San Francisco's housing market is so dire, people need to make over $300,000 a year to afford the typical home
- The household income required to buy a typical home in San Francisco is now $303,000, according to a report from Paragon Real Estate.
- Only 12% of households in the city can afford the median-priced home.
- The high cost of living is making it harder for tech companies and non-profit organizations to recruit and retain employees in San Francisco.
Being part of San Francisco's middle class doesn't mean you can afford middle-class living.
A new report from Paragon Real Estate reveals that the household income now required to buy a median-priced home in San Francisco reached an all-time-high of $303,000 in December.
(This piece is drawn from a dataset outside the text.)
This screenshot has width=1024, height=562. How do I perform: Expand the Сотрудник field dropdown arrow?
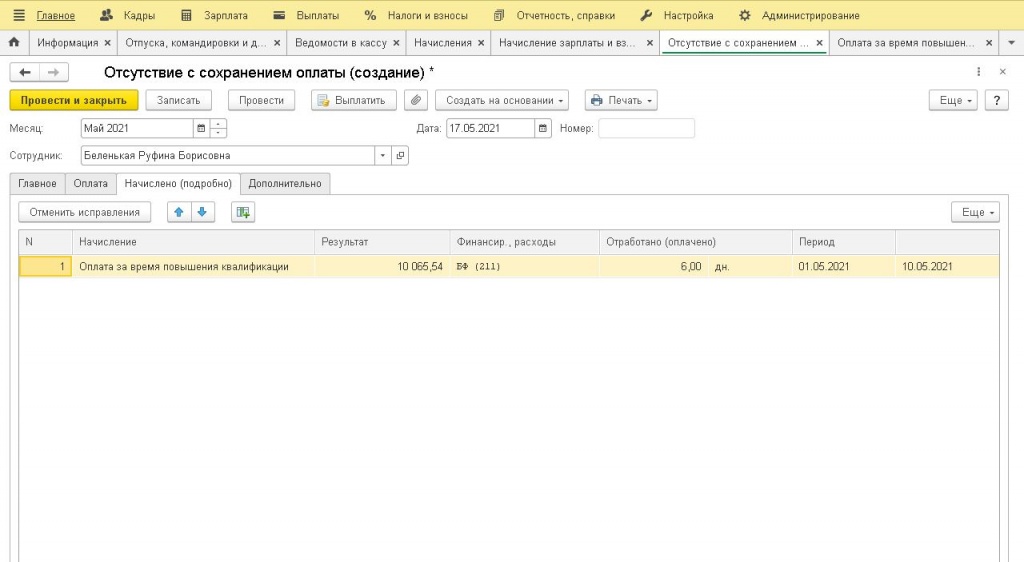tap(383, 155)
That means a person who wants to buy property in the city needs a mid-six-figure salary in order to afford the 20% down payment on a $1.5 million home - the median sale price of a single-family home in San Francisco last quarter.
According to Paragon Real Estate, only 12% of households in San Francisco can afford it.
Patrick Carlisle, the chief market analyst at Paragon who worked on the report, has said low housing affordability is the greatest economic and social issue issue facing the Bay Area.
San Francisco, one of the epicenters of the tech industry, does not have enough dwellings to house all of its workers. Tech companies frequently locate their campuses in areas without much nearby housing, and tech workers often use their high salaries and stock options to bid up home prices.
Even tech workers can't afford to live in the Bay Area
The report was unsurprising but still unsettling for Bay Area residents.
Katherine Maher, executive director of the Wikimedia Foundation, wrote on Twitter, "As a non-profit employer, I cannot see how we reconcile this with a future for our organization in San Francisco."
The non-profit was founded in St. Petersburg, Florida, and moved to San Francisco in 2008. Maher said that fewer than two-thirds of Wikimedia Foundation's staff work out of the city office. The organization has embraced remote work and seen "tremendous benefits."
Maher said the findings of the Paragon Real Estate report are "nonsensical" to the group's staff and donors, and the high cost of living hurts their ability to recruit and retain employees.
"Our local employees, particularly the younger ones, struggle to make ends meet. They leave when they start families. How can we be an equitable employer when only those who can afford to work for us, do?" Maher said on Twitter.
Mike Rosenberg, a reporter with the Seattle Times who previously worked at the San Jose Mercury News, responded to the report with some free advice for millennial homebuyers.
"You'd need to avoid eating 33,600 avocado toasts a year to generate $303,000," he said.